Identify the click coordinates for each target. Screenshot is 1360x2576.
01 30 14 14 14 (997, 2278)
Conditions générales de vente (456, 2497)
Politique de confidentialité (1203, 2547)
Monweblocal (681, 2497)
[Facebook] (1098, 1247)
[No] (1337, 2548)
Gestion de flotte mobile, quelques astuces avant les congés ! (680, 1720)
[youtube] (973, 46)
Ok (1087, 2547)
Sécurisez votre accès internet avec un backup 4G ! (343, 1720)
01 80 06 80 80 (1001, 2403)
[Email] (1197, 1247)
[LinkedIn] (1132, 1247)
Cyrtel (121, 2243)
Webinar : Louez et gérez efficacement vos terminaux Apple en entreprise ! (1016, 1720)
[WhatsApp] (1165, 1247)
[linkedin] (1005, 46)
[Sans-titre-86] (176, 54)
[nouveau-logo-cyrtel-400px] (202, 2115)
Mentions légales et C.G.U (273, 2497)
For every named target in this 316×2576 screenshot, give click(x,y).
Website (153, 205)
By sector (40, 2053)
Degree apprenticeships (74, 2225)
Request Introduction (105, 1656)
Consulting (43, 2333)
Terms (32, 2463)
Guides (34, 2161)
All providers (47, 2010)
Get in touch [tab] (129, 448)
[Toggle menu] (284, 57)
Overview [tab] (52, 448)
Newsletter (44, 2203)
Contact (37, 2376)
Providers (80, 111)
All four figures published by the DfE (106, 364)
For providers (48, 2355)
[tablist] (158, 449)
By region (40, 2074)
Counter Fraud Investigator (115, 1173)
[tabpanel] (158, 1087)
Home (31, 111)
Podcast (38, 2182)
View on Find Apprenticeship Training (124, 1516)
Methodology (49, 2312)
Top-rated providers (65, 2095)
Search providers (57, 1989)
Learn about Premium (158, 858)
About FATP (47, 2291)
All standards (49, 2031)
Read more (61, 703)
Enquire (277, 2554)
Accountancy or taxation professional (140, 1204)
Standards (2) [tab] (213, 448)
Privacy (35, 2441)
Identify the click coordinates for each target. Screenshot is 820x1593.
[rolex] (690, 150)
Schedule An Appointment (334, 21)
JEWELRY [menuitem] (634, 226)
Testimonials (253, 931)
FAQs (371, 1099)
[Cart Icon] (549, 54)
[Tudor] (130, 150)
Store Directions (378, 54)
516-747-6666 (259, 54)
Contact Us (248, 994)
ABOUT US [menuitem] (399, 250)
-*-
The problem →
Exact copies of the line containing "JEWELRY [menuitem] (634, 226)" and of every line after it through the end of the entries are all that should be output.

Answer to the problem →
JEWELRY [menuitem] (634, 226)
Testimonials (253, 931)
FAQs (371, 1099)
[Cart Icon] (549, 54)
[Tudor] (130, 150)
Store Directions (378, 54)
516-747-6666 (259, 54)
Contact Us (248, 994)
ABOUT US [menuitem] (399, 250)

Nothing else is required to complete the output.